The U.S. Congress recently introduced the Combating Illicit Xylazine Act to deal with this growing threat. If passed, this law will significantly increase penalties for the unlawful use of this drug. While authorized merchants like veterinary pharmacies may still sell Xylazine legally, websites offering illegal drugs sometimes list it under the guise of “research chemicals.”
Role of Payment Providers in Combatting Illegal Pharma Sales
Enforcement of drug laws when it comes to illegal online activity is notoriously difficult.

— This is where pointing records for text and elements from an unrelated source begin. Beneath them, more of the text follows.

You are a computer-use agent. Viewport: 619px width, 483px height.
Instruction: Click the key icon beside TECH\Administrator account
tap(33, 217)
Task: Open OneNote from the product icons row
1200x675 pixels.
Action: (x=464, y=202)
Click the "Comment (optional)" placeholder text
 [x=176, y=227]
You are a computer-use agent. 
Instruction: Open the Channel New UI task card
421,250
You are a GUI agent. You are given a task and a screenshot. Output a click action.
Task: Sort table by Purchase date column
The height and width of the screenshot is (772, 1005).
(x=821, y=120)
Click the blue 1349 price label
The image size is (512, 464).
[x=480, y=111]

In the U.S., law enforcement agencies such as the Department of Justice (DOJ) and the FDA put pressure on third-party intermediaries within their jurisdiction, such as payment providers, who may be unknowingly facilitating these illegal transactions. If prosecuted, the financial repercussions can be severe. In addition, financial institutions can suffer significant reputational damage.
Because violative merchants make efforts to conceal illegal drug offerings, the level of risk for payment providers is much greater than most realize. To remain compliant with federal law, avoid severe card brand fines, and keep reputations intact, payment providers can take the following actions:
Complete Up-Front Risk Assessments During Merchant Onboarding
Payment providers are under pressure to board new merchants quickly — in near real-time — to avoid losing to the competition. Aggressive payment processors grant merchant accounts within minutes, putting extreme pressure on the competition to speed up.
To conduct proper due diligence while still meeting the demand for speed, payment risk experts can collect and analyze a spectrum of data to produce a risk score that predicts a merchant’s behavior over the next 12 months. A payment provider can use this risk score to determine if the risk level is acceptable and set risk-adjusted fees accordingly.
Automate Know Your Customer (KYC) Due Diligence
Automation is the friend of any payment provider that desires fast, accurate, and efficient KYC verification. Manual KYC due diligence is the slowest, most costly, and inconsistent portion of the merchant underwriting process, and it leaves the door open to missing serious red flags.
In minutes, KYC automation can validate merchant-supplied information and uncover additional pertinent details needed to make informed underwriting decisions.
Conduct Ongoing Merchant Monitoring
Payment providers must consider the risks in their merchant portfolios to be highly dynamic and constantly evolving. Merchants can change the nature of their activities over time, dramatically altering the risk profile after onboarding.
Also, bad actors may initially present seemingly benign front sites to obtain merchant accounts. Evidence of suspicious activity and high-risk transaction patterns only become evident with subsequent monitoring and investigation.
Continuous monitoring puts payment providers in a position to act quickly, which is an important consideration as many fines and assessments are connected to the length of time of the infraction.
Outside of the immediate compliance and financial penalties for processing illegal pharma transactions, payment providers play a greatly underappreciated role in combatting a serious global problem.
When they monitor and act upon drug-related risk information, they help to protect the well-being of their customers along with the integrity of the larger financial system.
By remaining vigilant for illegal attempts to capitalize on in-demand drugs, providers can protect themselves and make a meaningful social contribution.